As I watched new freshmen football players report to training camp, I shook my head and smiled about what they’re about to experience. They don’t even know what they don’t know. This is our son’s third time reporting to football training camp at the Ohio State. So we’ve seen it all. In our experience, one of the most challenging part about training camp and a new season as a freshmen is it’s often harder on the parents than their sons.
Playing at a top Division 1 program means your son’s teammates are also gifted All-Americans. While your son may have been the top guy in high school or in your state, when he enrolls into a top college program, he becomes one of many former top high school ballers. Student-Athletes oftentimes are able to adjust to their new realities and expectations overtime. But for some parents, the adjustment can be crushing. The biggest mistake a student-athlete parent can make is to make your son’s process about you rather than his growth and development, both as an athlete and as a man.
The following are three timeless facts every freshmen football parent should know and anticipate.
1. Your son will struggle
Whether academically, athletically or socially, your son will struggle his first year away from home and at college. You may say, “Well he knows better.” It has little to do with what he knows and more to do with managing expectations, adjusting to new routines and requirements and simply just finding his footing. This is not an indictment on you as a parent. It’s simply a natural progression. Seventeen, 18, 19 year old young men do have to progress, but they need the safe refuge of a loving family to grow and be successful on and off the field.
When you talk with your son, always listen first. Sometimes he just wants to be heard. When communicating with coaches and teammates, he’s often too new to the program and the process to feel completely comfortable in speaking out. So allow him to vent and simply talk to you without judgment or overreaction. So listen and be cool. Remember, it’s not about you. This is his life and his process.
Hold your son accountable to what is expected of him by the coaches and university, not as a coach but as a parent. Never speak negatively to your son about his position coach, head coach or the program. Talking negatively about your son’s position coach only ends up hurting your son. Disrespecting his coach to him is harmful and fruitless. It’s impossible for him to learn and grow under the tutelage of a coach he doesn’t respect. Let coaches coach. You just be the parent.

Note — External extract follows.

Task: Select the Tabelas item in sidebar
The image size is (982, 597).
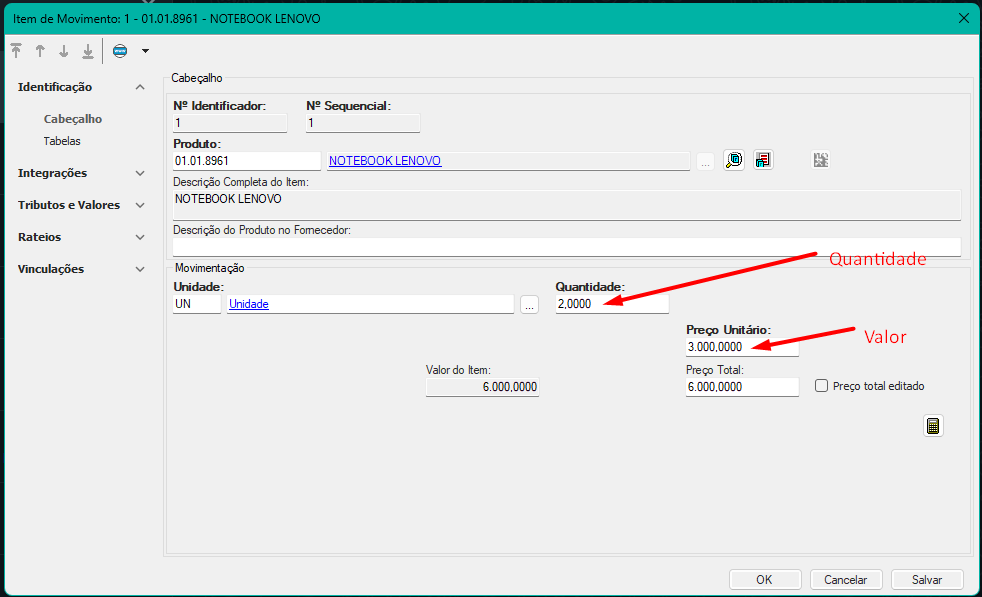Action: point(62,141)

When freshmen year struggles come, and they will, don’t condemn, don’t judge, don’t try to fix. Instill words of encouragement and positive feedback and instructions. Then trust your son to make the best choices possible, knowing you have his back.
Remember love covers a multitude of sin, but love doesn’t condone habitual bad habits and decisions. If you know your son is struggling with certain issues and behaviors, get him help. Don’t condone and mask those problems for athletic gain. When not properly addressed, those problems could derail your son’s education, eligibility and his future. Remember, your silence speaks. Don’t enable but empower.

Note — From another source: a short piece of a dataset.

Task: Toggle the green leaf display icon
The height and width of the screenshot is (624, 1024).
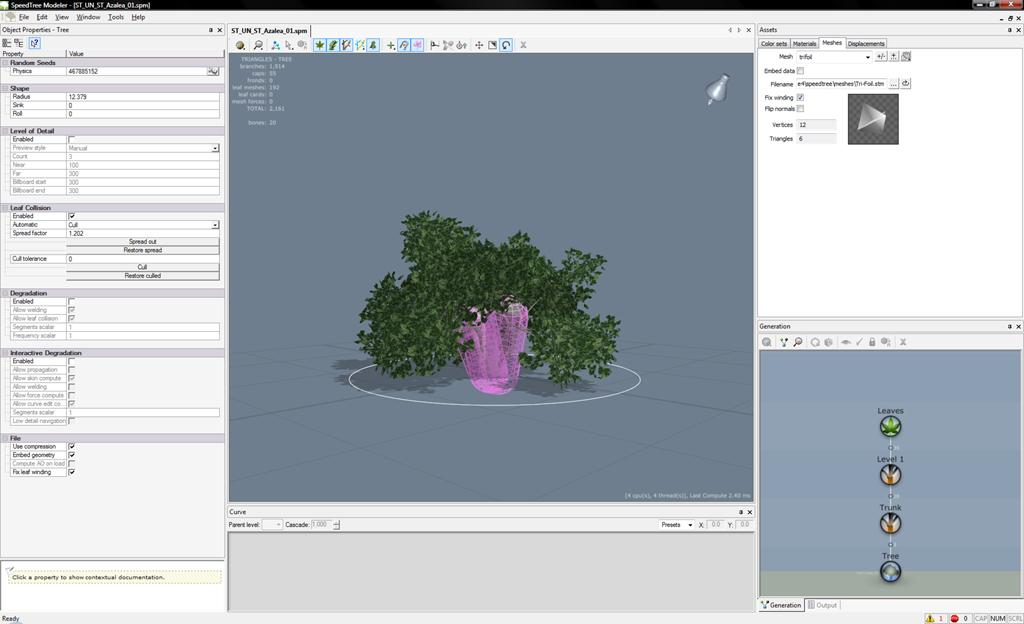Action: (x=319, y=45)
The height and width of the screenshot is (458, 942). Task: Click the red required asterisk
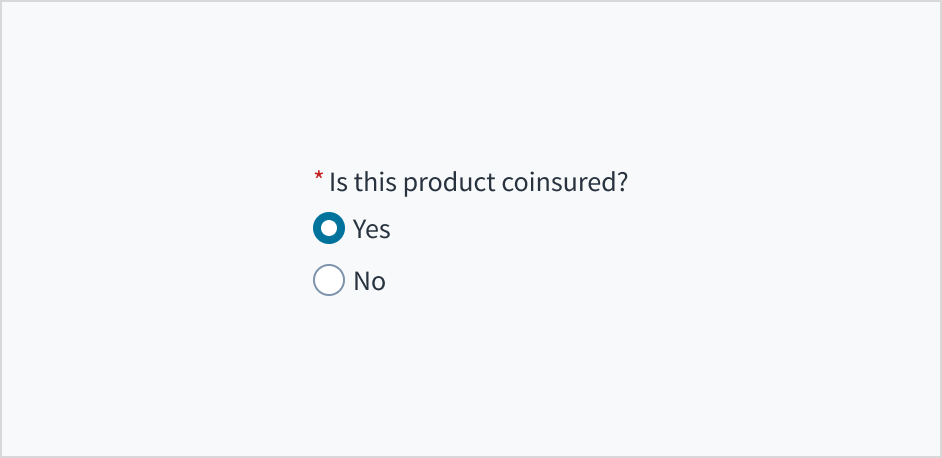pyautogui.click(x=319, y=178)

2. Your relationship with you son’s coach will be tested
Like any relationship, it takes time, patience and proper communication to grow. If you’ve done your job during recruiting, you should already have a working relationship with you son’s position coach. If you don’t, begin right away. Your son’s position coach is the most important relationship he has in the program.
Your conversations with your son’s position coach should never be about the depth chart or playing time. Your conversations should always be centered around the coaches’ expectations for your son on the football field, in the classroom and on campus. Knowing and respecting his expectations will help you properly partner with your son’s position coach in helping your son reach goals set by the head coach and the program.
Express any and all concerns you may have directly to your son’s position coach with respect. Do not tell him how to do his job. Focus the conversations on what he thinks your son needs to improve, develop and grow. Partner with him to help your son reach those goals.
3. You must keep your own expectations in check
Getting to the NFL should never be the goal when entering a football program. Yep, so table those NFL dreams. Going to the NFL is out of your control, and it shouldn’t be the focus. Hard work, discipline and consistency bring rewards. Injuries are a major part of the game. It’s the nature of the game.
Going to the NFL is not something you or your son can control. The focus should be your son’s success on and off the field. Whether he plays in the NFL or not, he still needs to be a professional. Instill in him the need to make the most of this opportunity and let the chips fall where they’re destined.
Remember, it’s not his responsibility to go to the NFL and provide for the family. His responsibility is to be dedicated and put his heart into becoming a productive member of society, not just a football player. Everyone cannot go to the NFL but everyone can become a professional.